▸ EXERCISE AIM
Add 79 to every coordinate in the answers and write out the listing again, requests included, only from the line with "This screenshot has width=421, height=215." through the end of the listing. Leave the pictures out.

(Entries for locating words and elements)
______

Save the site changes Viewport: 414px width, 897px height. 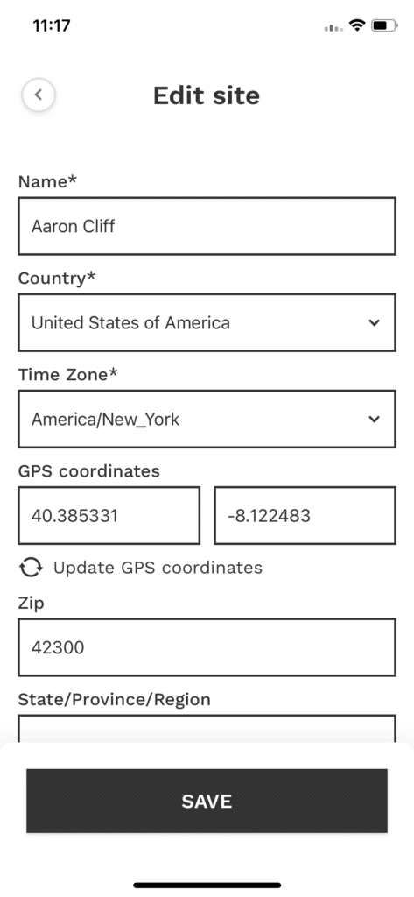pyautogui.click(x=207, y=801)
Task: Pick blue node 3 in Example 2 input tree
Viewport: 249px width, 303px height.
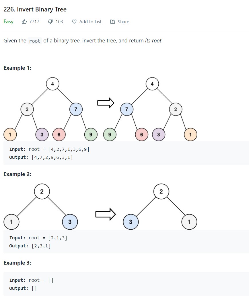Action: coord(70,222)
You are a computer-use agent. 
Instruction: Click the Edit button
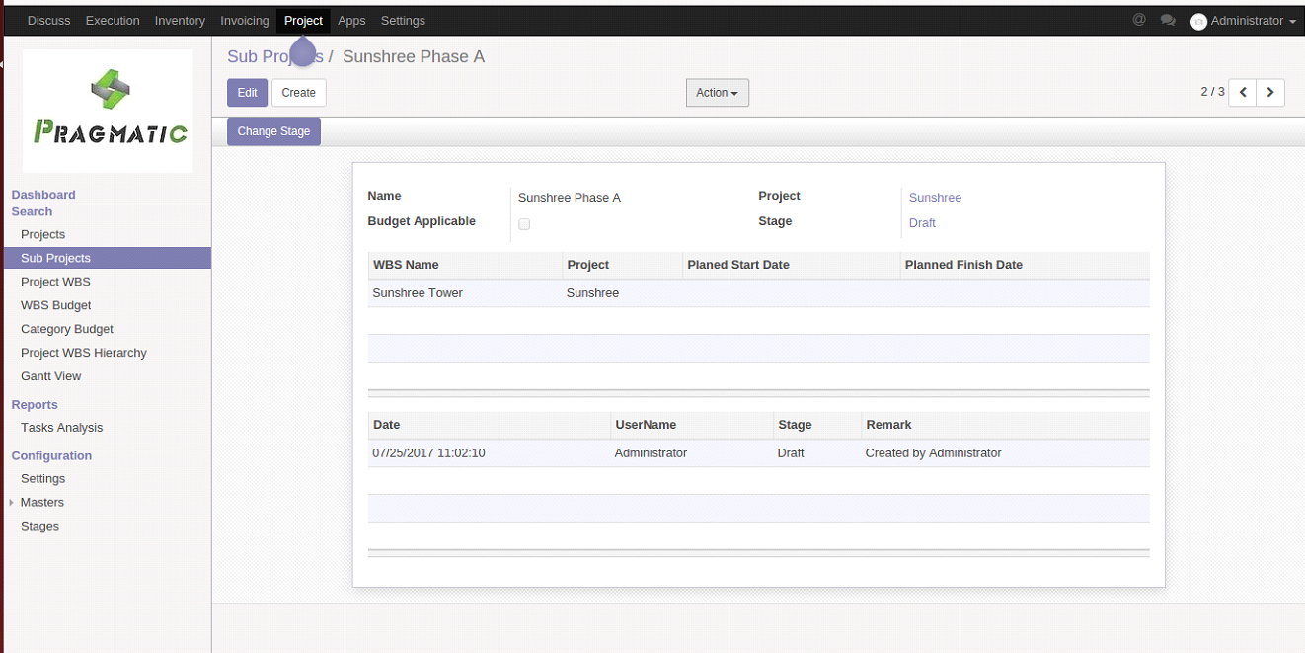(247, 93)
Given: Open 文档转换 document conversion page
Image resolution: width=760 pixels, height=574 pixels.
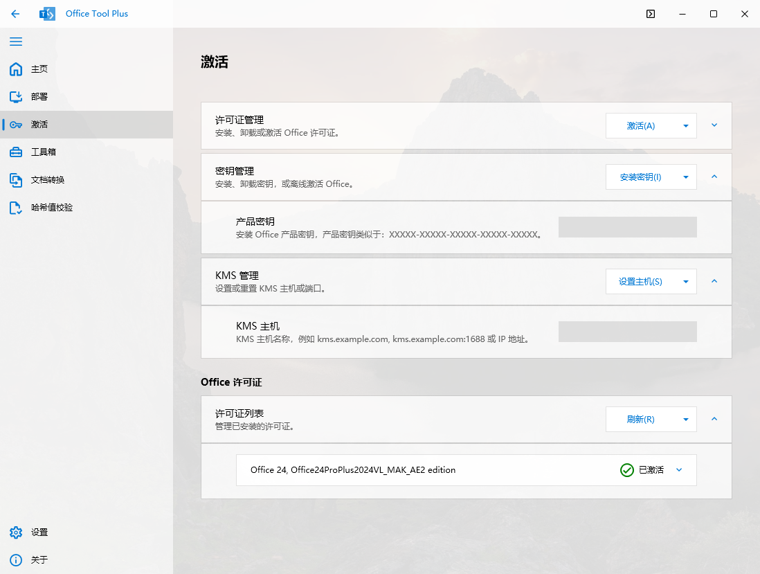Looking at the screenshot, I should (47, 180).
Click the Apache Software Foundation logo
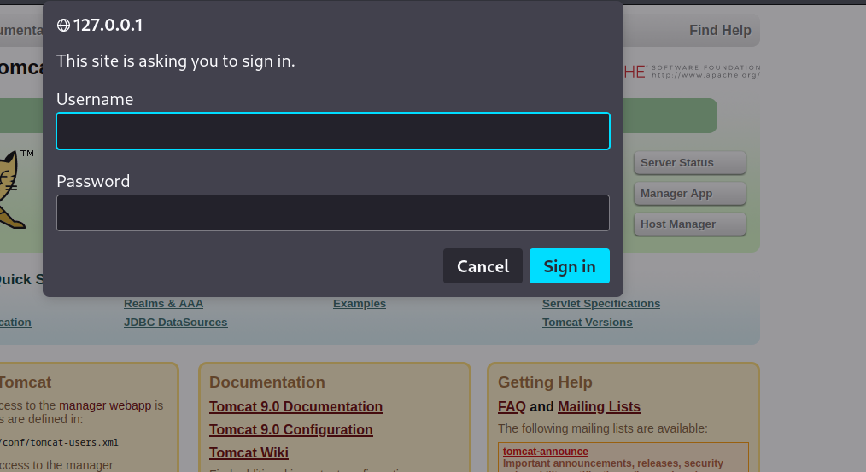The height and width of the screenshot is (472, 866). coord(692,71)
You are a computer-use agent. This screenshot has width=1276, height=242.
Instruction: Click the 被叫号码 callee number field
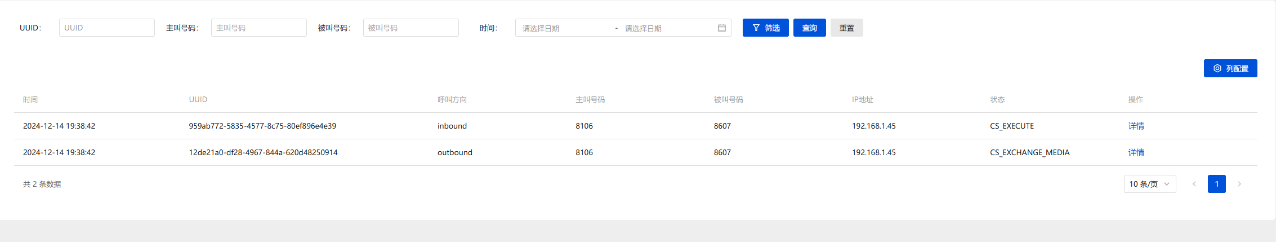pos(411,28)
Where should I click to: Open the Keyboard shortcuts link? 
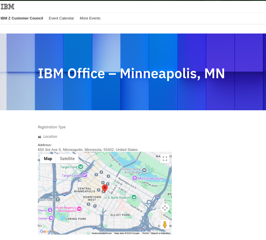(x=102, y=233)

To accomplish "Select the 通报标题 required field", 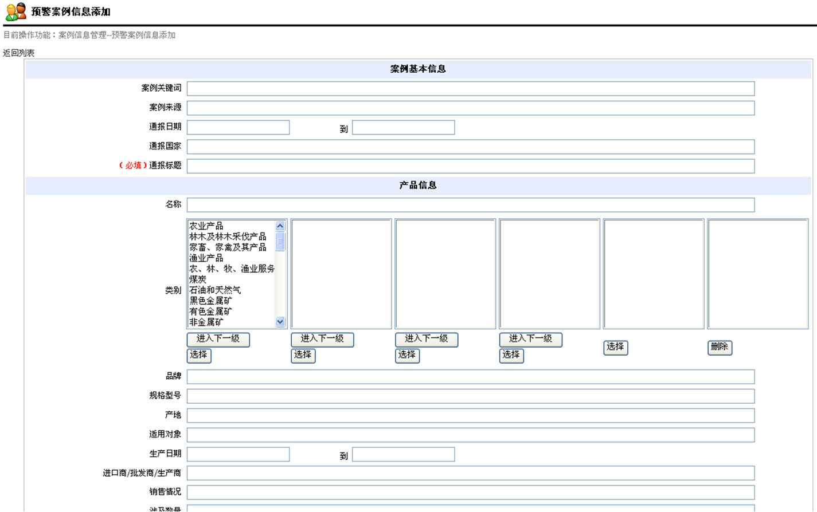I will pyautogui.click(x=470, y=166).
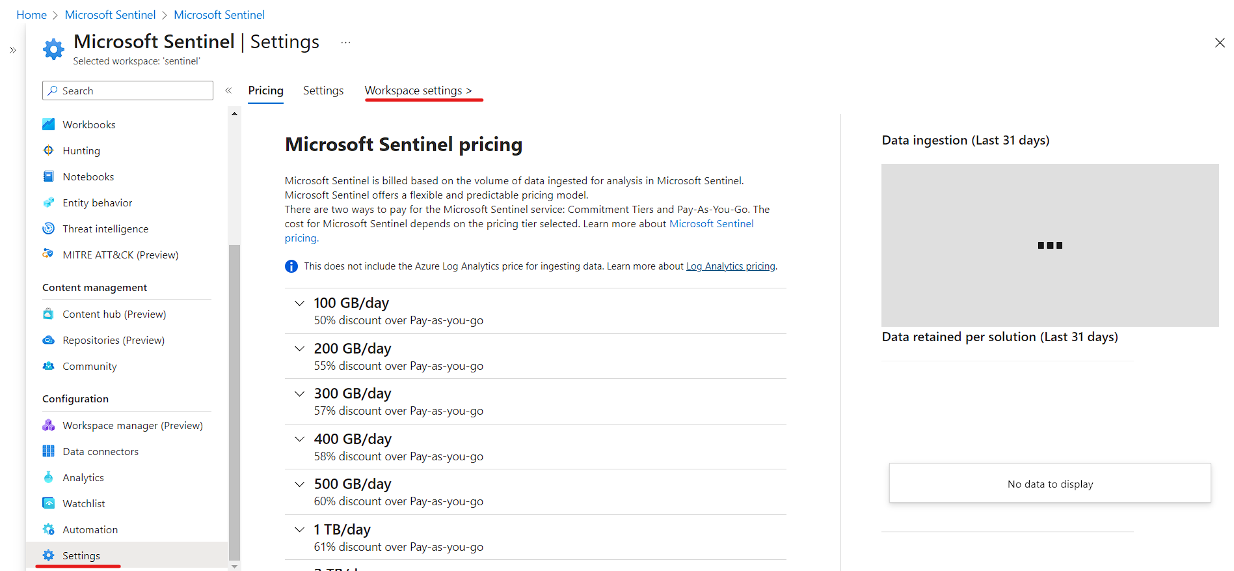Expand the 1 TB/day pricing tier
1234x571 pixels.
coord(299,529)
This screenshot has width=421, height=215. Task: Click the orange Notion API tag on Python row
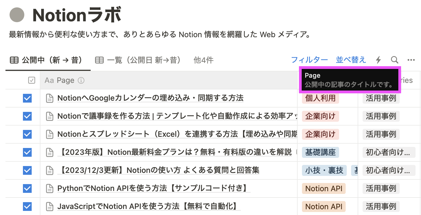tap(324, 188)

______

▸ CORRECT ANSWER
This screenshot has width=421, height=215. Task: Click the orange Notion API tag on Python row
tap(403, 267)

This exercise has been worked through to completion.